WHAT TO DO:
Excerpt from the entries below: please repeat exactly the lines from the one containing "Open the weekly schedule template preview" through the last one, both ends included, with no pictures.

Segment Start: PROVIDED MATERIAL

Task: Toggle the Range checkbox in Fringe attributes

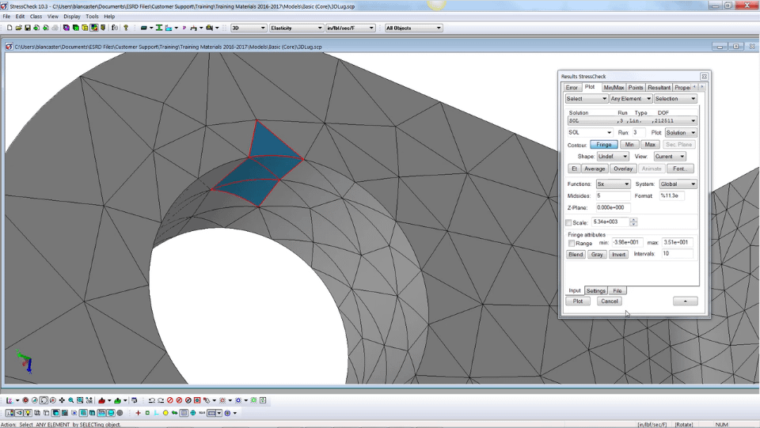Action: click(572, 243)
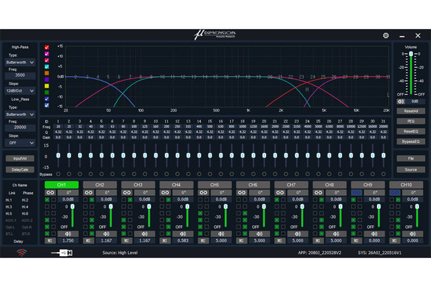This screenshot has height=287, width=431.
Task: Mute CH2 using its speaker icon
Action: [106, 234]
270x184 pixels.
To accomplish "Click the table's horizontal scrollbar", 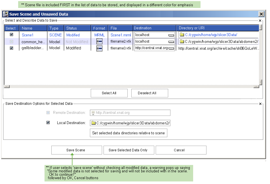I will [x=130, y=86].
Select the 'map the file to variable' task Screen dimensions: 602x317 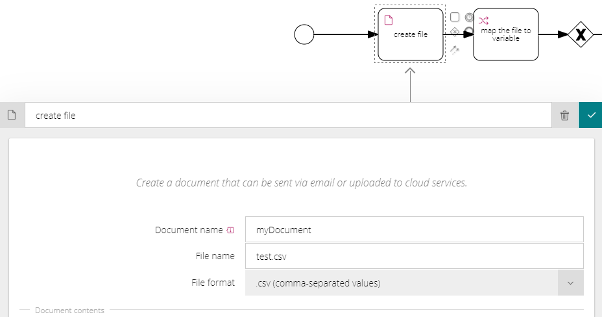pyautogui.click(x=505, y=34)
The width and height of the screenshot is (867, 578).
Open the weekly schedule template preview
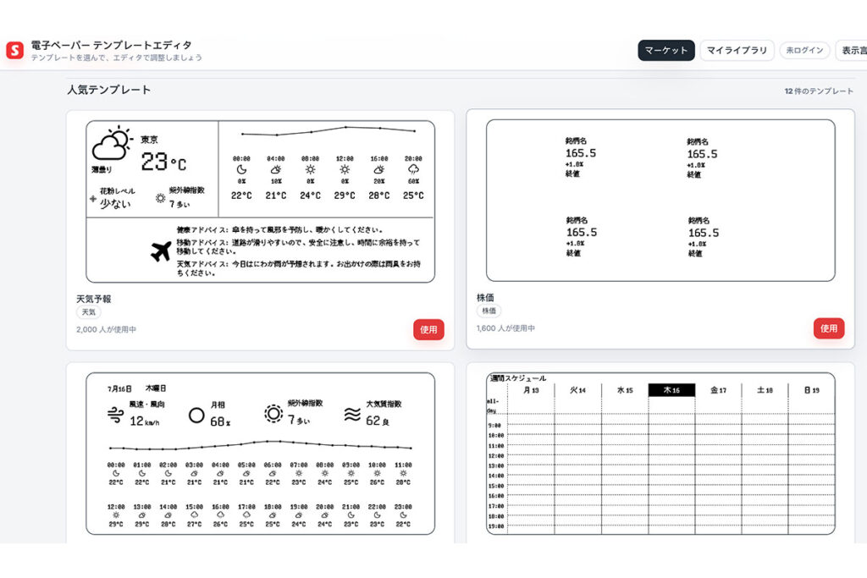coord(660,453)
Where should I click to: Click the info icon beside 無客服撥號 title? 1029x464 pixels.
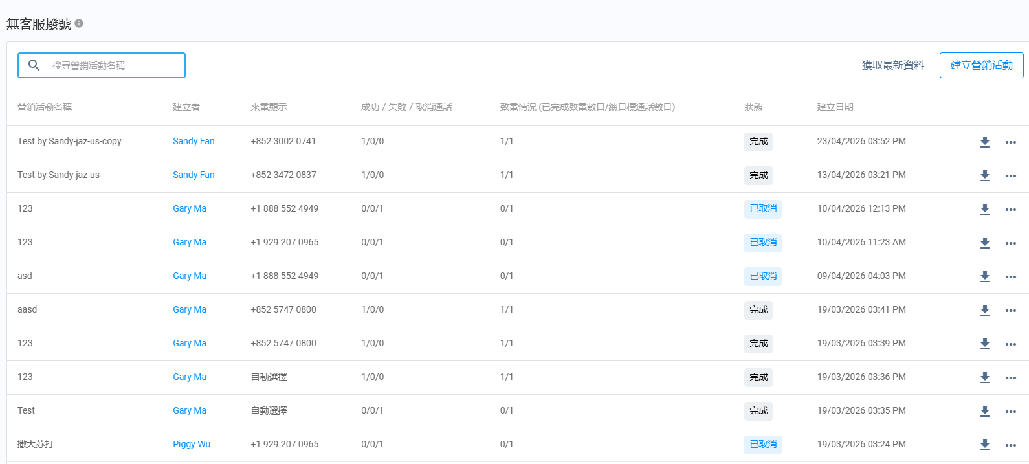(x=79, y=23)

Segment End: PROVIDED MATERIAL

REPLY:
Open the weekly schedule template preview
coord(660,453)
Where should I click to: Click the info icon beside 無客服撥號 title? 1029x464 pixels.
(x=79, y=23)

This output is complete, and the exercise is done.